Aim:
Locate every line in the records below that contains the string "screenshot", and reproduce each of those lines in full.

——————

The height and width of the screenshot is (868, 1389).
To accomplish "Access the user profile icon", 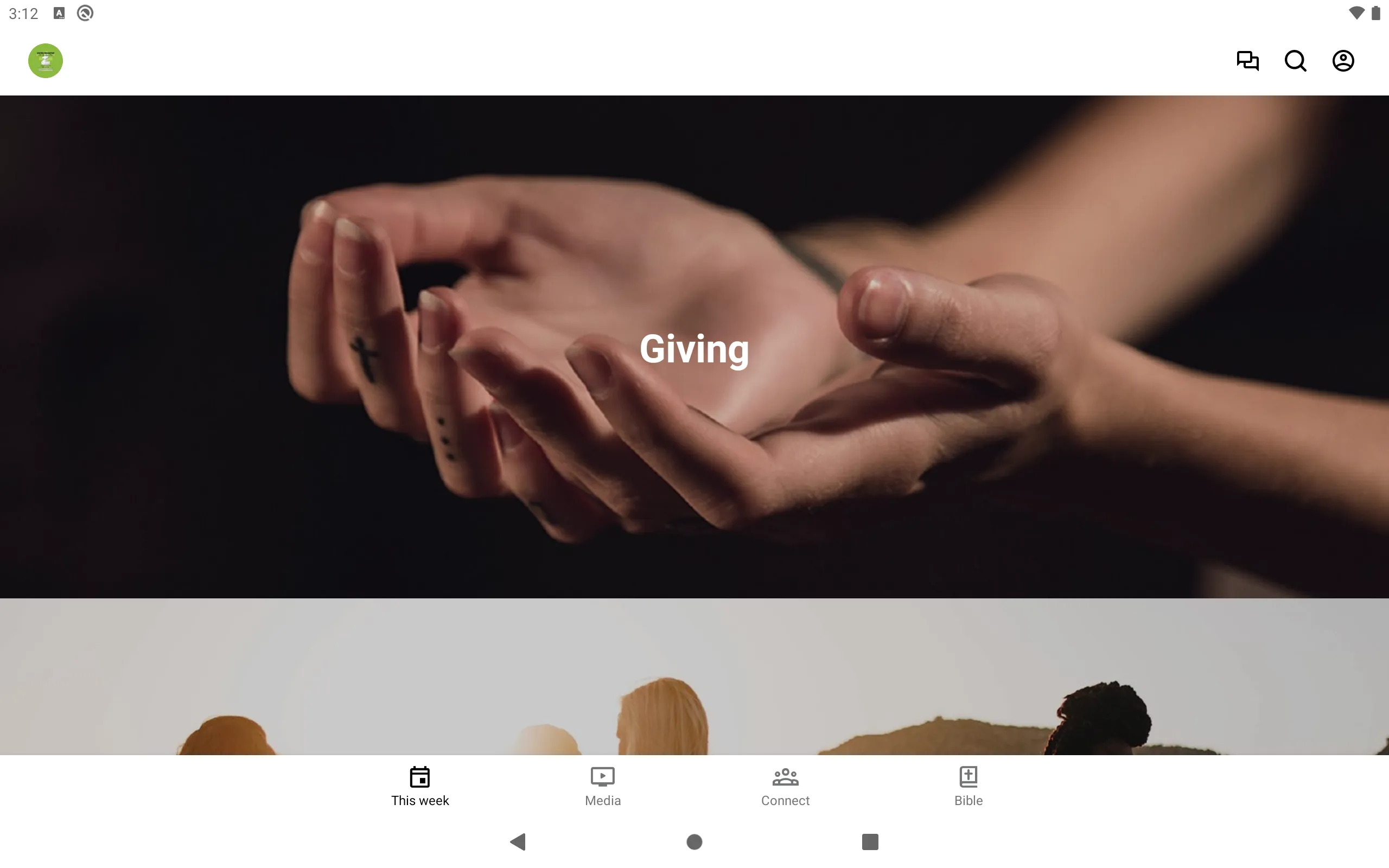I will coord(1344,61).
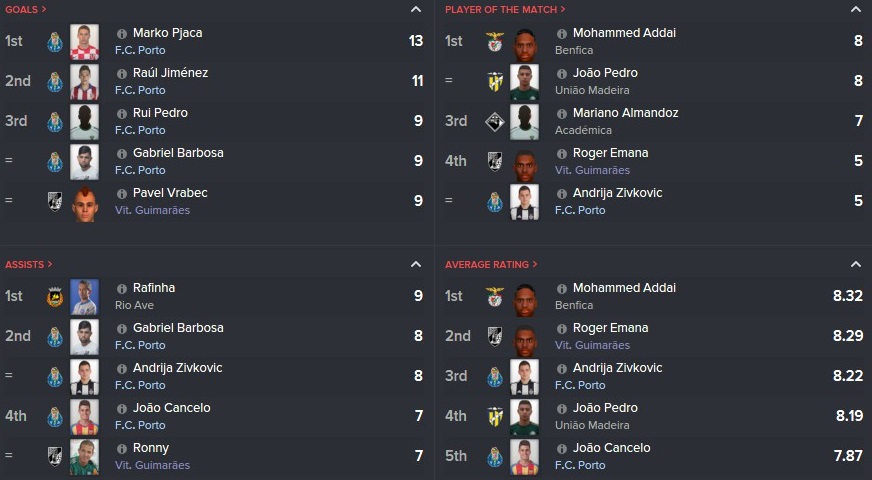The image size is (872, 480).
Task: Click info icon next to Marko Pjaca
Action: (x=122, y=34)
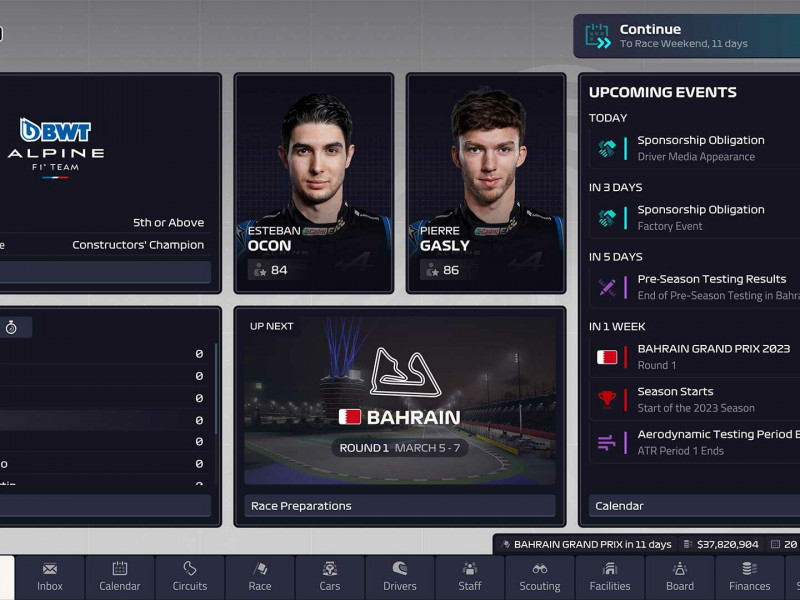Viewport: 800px width, 600px height.
Task: Go to the Board tab
Action: pos(680,578)
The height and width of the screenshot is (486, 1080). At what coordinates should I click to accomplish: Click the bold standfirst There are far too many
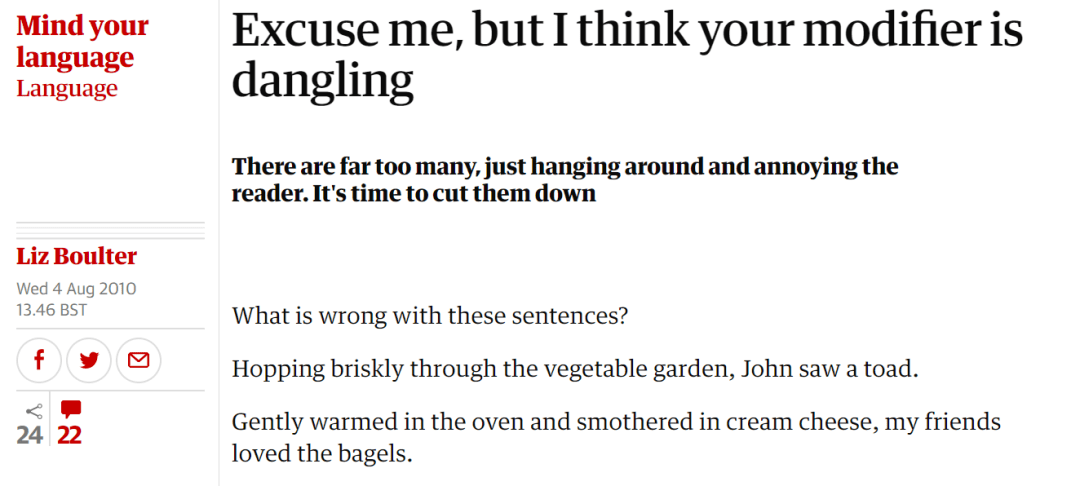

——————

Final result:
The height and width of the screenshot is (868, 1389).
The height and width of the screenshot is (486, 1080). At what coordinates should I click to accomplish: Click the bold standfirst There are far too many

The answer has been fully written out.